**What is expected**
A word-for-word copy of the records that follow is needed, with every picture omitted.
##### Record set
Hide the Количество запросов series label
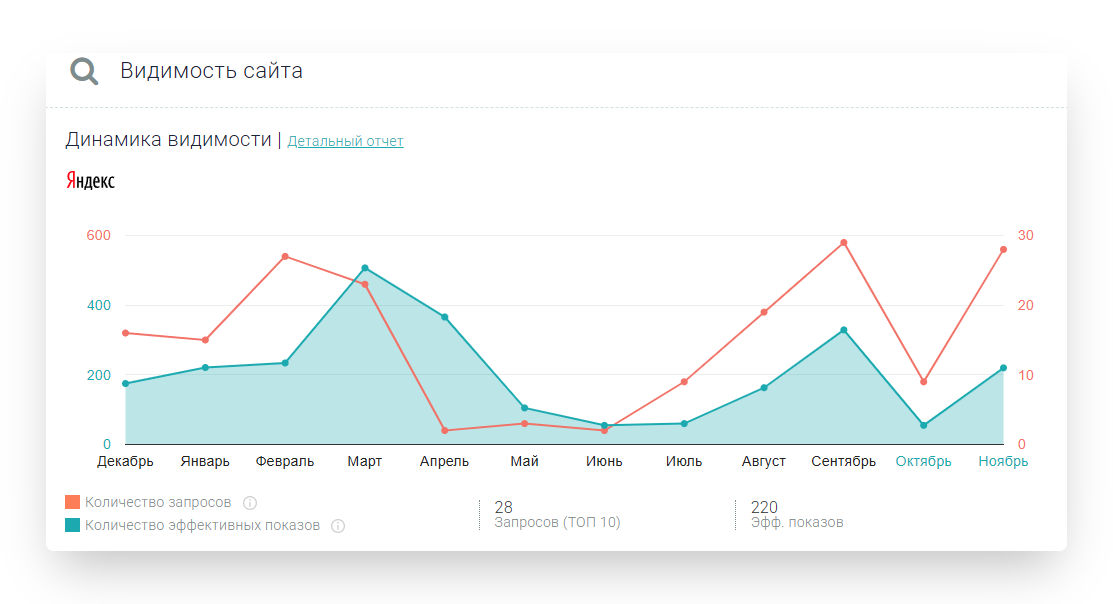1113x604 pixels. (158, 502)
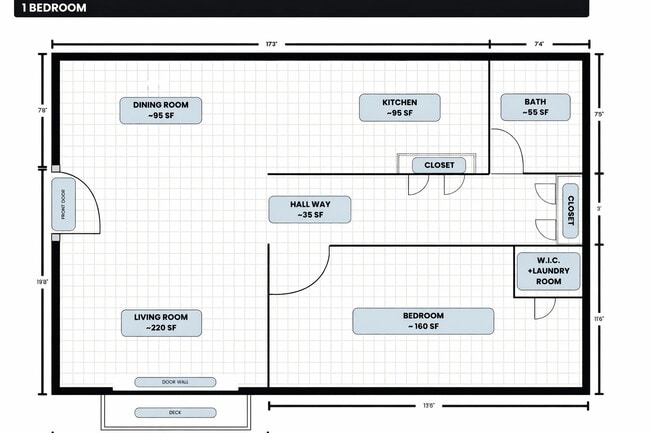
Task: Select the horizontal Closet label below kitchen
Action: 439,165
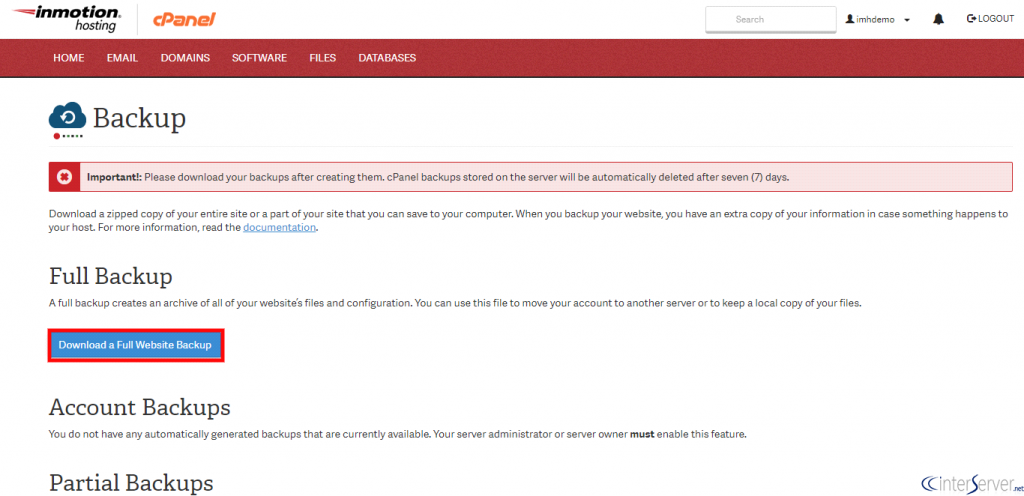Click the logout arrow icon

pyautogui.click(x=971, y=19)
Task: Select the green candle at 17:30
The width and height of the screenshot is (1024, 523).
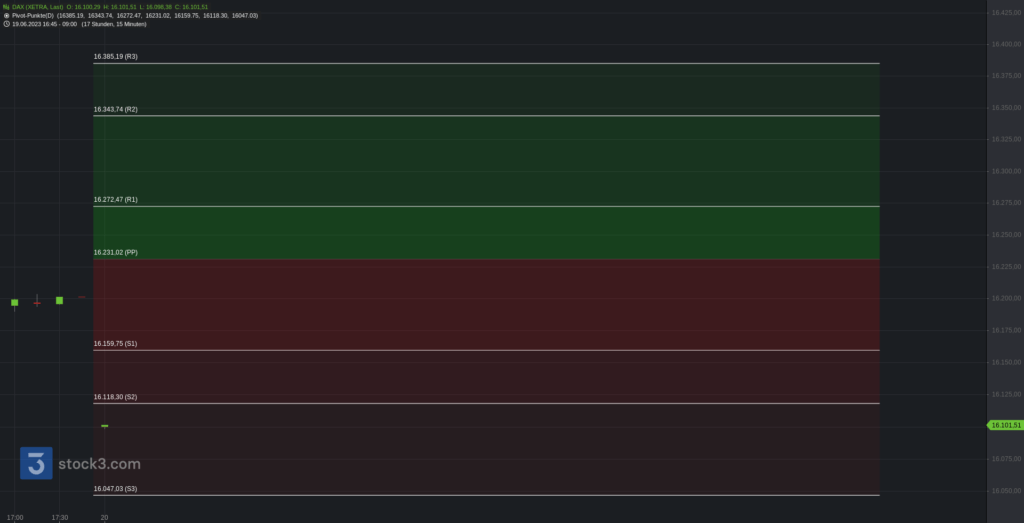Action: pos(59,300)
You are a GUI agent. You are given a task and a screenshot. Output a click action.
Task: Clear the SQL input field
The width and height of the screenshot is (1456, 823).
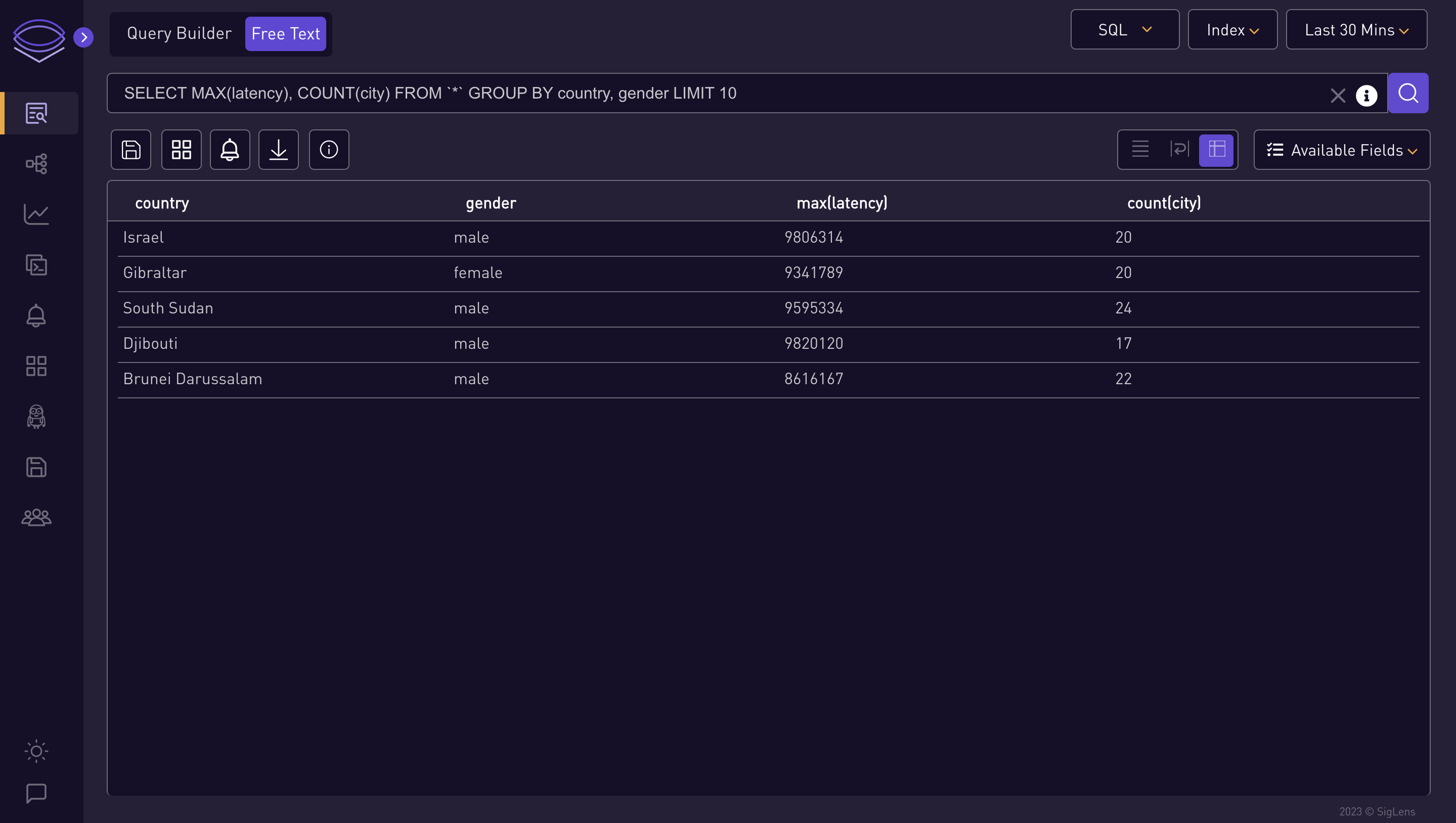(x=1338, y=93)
##########
**Exercise response**
Hide the Количество запросов series label
1113x604 pixels. (158, 502)
Task: Select the horizontal Closet label below kitchen
Action: 439,165
Click the logout arrow icon

pyautogui.click(x=971, y=19)
Task: Select the green candle at 17:30
The width and height of the screenshot is (1024, 523).
Action: pos(59,300)
You are a GUI agent. You are given a task and a screenshot. Output a click action.
Task: Clear the SQL input field
The width and height of the screenshot is (1456, 823).
(x=1338, y=93)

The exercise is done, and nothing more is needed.